Great questions. I've attempted to answer a few of them below:

On 03/10/2017 09:56, Christoph Hormann wrote:
> * To what extent has there been information transferred systematically
> from Wikidata and Wikipedia to OSM based on wikidata ID references
> (like adding names in different languages).  As others have explained
> this would be legally problematic and it would be important to know how
> common this is.

I agree that there are questions about OSM's acceptance of labels and 
statements copied from Wikidata, though I would've expected this 
phenomenon to be at least as common with Wikipedia long before the 
introduction of the wikidata tag.

Years ago, there was a campaign to add as many translations of country 
names as possible, using Wikipedia as the primary source. [1] A map 
renderer that uses these translations would logically want translations 
or transliterations for as many cities as possible, but my impression is 
that the OSM community would frown on such a massive expansion in city 
name transliterations. Instead, we can point data consumers to Wikidata 
as a source for this data.

> * How stable is the identity of what can be found under a certain
> Wikidata ID.  As mentioned there are cases where Wikidata aggregates
> several concepts under one ID (like an administrative unit and a
> populated place in case of cities/towns).  Would it be possible that
> this changes?  If yes, would the original ID be re-purposed or would it
> cease to exist?

To the extent that an administrative unit and populated place are 
considered separate entities, as they are for some kinds of places, 
Wikidata ideally maintains separate entities for each. The reality is 
less clear-cut, since much of Wikidata's original data on geographic and 
political entities comes from Wikipedia, which generally doesn't make 
such distinctions at the article title level. The Wikidata project aims 
to eventually create separate entities for every concept that Wikipedia 
has traditionally conflated inside the same article. Thus Wikidata 
maintains a separate entity for each Pokémon species, whereas the 
English Wikipedia combines them all into a few list articles. [2][3]
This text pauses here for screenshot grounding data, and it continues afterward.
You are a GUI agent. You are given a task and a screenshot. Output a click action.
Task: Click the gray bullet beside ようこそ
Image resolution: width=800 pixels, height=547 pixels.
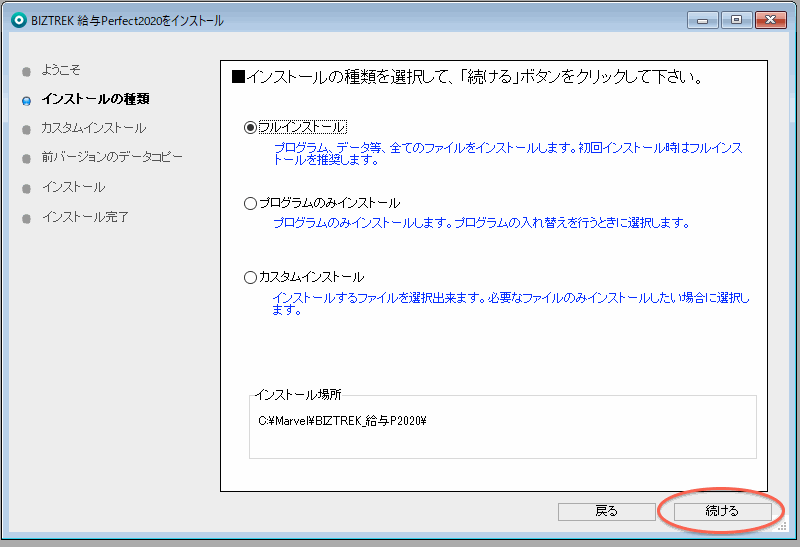tap(26, 71)
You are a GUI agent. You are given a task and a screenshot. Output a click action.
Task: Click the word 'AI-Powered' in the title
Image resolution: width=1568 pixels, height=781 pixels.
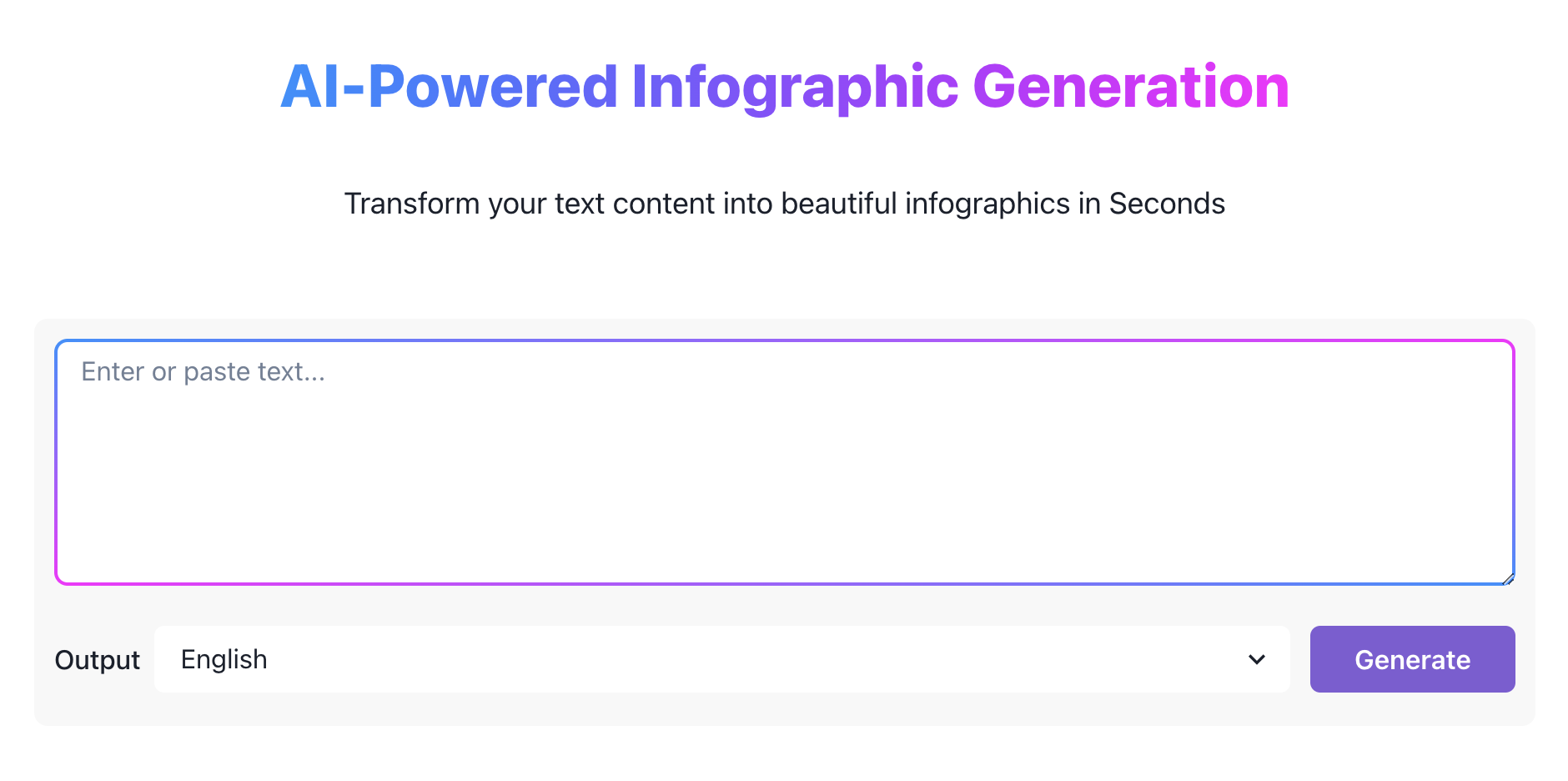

If an administrative unit or populated place (or both) ceases to exist, 
the QID remains valid, but a statement or qualifier is added to indicate 
"former" status, much like OSM's lifecycle tags (disused etc.). An 
entity may be redirected under some circumstances. For example, if the 
Wikidata community discovers that two entities are duplicates, referring 
to exactly the same concept, an editor will manually blank one in favor 
of the other, and a bot will create a redirect automatically. [4]

Many of the duplicate entities were created as a result of incorrect 
linking between Wikipedia article translations at the time Wikipedia 
article titles were being imported into Wikidata. If someone had 
translated the article "Pumpkin" from English to Pennsylvania German but 
neglected to link the English article to the Pennsylvania German one, 
Wikidata might've wound up with two entities, one linking to many 
languages including English, the other linking to only Pennsylvania 
German. Most likely the latter entity would end up redirecting to the 
former.

The English Wikipedia sees a couple dozen geographical articles renamed 
each day. [5] This is a rough estimate based on articles tagged with 
geographical coordinates. I don't know how many of these articles are 
the target of wikipedia tags in OSM -- I think that would require Yuri's 
SPARQL tool.

But the important thing to note is that a redirect on Wikipedia may not 
remain a redirect for long: editors may decide to repurpose the redirect 
page for a disambiguation page or perhaps an article on a subtlely 
different topic. If that happens, an OSM data consumer would have to 
trawl through article history to determine which article each wikipedia 
tag really meant to refer to. By comparison, since integers are cheap, 
Wikidata entities don't tend to get repurposed the way Wikipedia article 
titles do, so even a stale QID can be traced to relevant data pretty easily.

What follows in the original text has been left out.